The project also includes the replacement of the Coleman Street, Lukesville and Ottaray pump stations, which are also outdated. The new stations will include a new wet well with duplex submersible pumps. New force mains will also be installed at the Coleman Street and Ottarary sites while Lukesville will continue to use the existing force main.

In a report to council, Finance Director Walker Gallman stated the loan the city is seeking has a standard interest rate of 3.25 percent for 20 years. However, Gallman said it is possible that approximately $1 million of the project could qualify as an energy efficient or “green” initiative with an interest rate of only 1 percent.

Bids Awarded

In other business, council also voted unanimously to award the bid for the repair of the spillway at Foster Park Lake to Ray Lemons Bulldozing for $9,473.42.

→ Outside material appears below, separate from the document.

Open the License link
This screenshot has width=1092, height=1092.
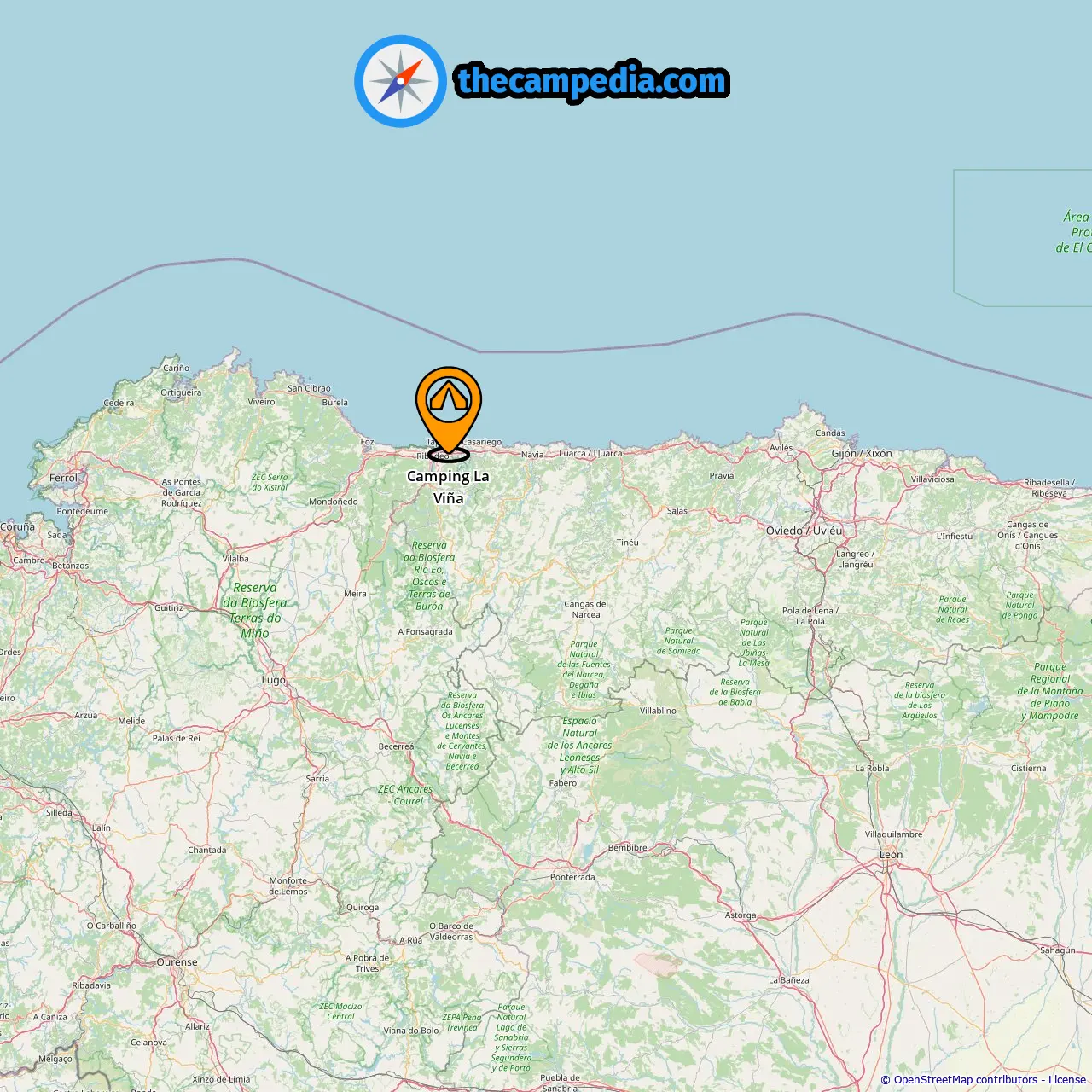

Public Services Director Perry Harmon said the project is designed to address a leakage problem that’s developed at the old spillway on the right side of the lake. He said the project includes capping the existing spillway where there are cracks and building a head wall in front of it to stop the leaks.

Council also voted to award the bid for the fill material for Kenwood Landfield to Smith Backhoe and Construction of Union for $4,125.

Harmon said Kewood Landfield is the city brush pit on Walnut Street. The city is required to cover the brush with dirt once a month. He said Smith will provide the city with 75 loads of dirt which will be stockpiled at the site and used as needed.